Vector to host ratios (m₁ and m₂) were derived from published probability of occurrence (prob₁ and prob₂) at global scale (51). Given the large differences in mosquito density estimates published in the literature for different regions and seasons (48), these probabilities of occurrences (0–1) have been arbitrarily linearly rescaled to range between zero and a maximum estimate of vector to host ratio following the work in ref. 37. This maximum was estimated as an order of magnitude (SI Appendix, Fig. S16) using the maximum ZIKV R₀ value to calibrate it. A maximum R₀ value of 6.6 was reported in ref. 32 for Colombia during the outbreak. This maximum R₀ value is reached when the vector to host ratio value reaches about 1,000 in the model between 30 °C and 37 °C (SI Appendix, Fig. S16C). This constraint is on the maximum solely; however, the model reproduces well the distribution of R₀ values with respect to other published estimates (Fig. 2). Lower values for m are generally reported by entomologists [10 is a commonly reported value (48)]. However, this value depends on the selected field method to estimate m. Values of 52 Aedes mosquitoes per person per hour have been reported in Macao using human baits, 1.8 mosquitoes per hour have been reported using Centers for Disease Control and Prevention (CDC) traps, and 110 mosquitoes per hour have been reported using aspirators (54). Because both Aedes species are active from dawn to dusk (e.g., over 12 h maximum, with a peak of activity in the early morning and late afternoon), this is equivalent to 624, 21.6, and 1,320 mosquitoes per day, respectively, thus including the selected maximum if we assume that a trap is a potential host. Biting rate estimates for Ae. aegypti of about 150 bites per person per day were reported for Thailand over a 7-mo period (55). In Macao, biting rates were reported to range between 94 and 314 bites per person per day (54). Our estimates of (m × a) range between 100 and 250 bites per person per day for Ae. aegypti and between 25 and 125 bites per person per day for Ae. albopictus if we assume m = 1,000 (SI Appendix, Fig. S17).

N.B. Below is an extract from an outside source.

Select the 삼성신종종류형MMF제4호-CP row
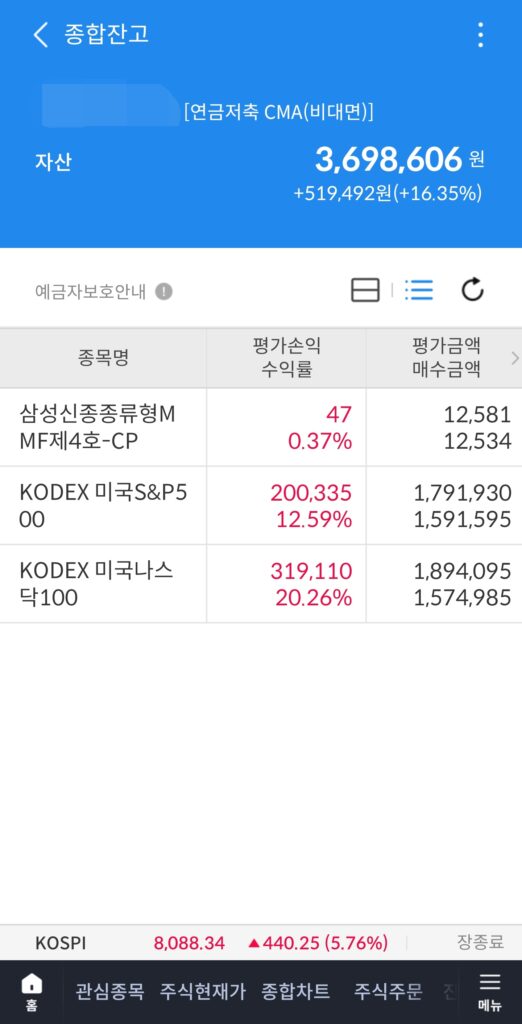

The percentages of R₀ attributed to Ae. aegypti (R₁₁/R₀²) and Ae. albopictus (R₂₂/R₀²) were derived from Eq. 1, which can be rewritten as 1 = 100% = R₁₁/R₀² + R₂₂/R₀². An explicit mathematical derivation of the R₀ model is provided in SI Appendix; parameter setting details and the publication references used to estimate them are shown and discussed in Table 1.

R₀ Model Integration and Driving Datasets.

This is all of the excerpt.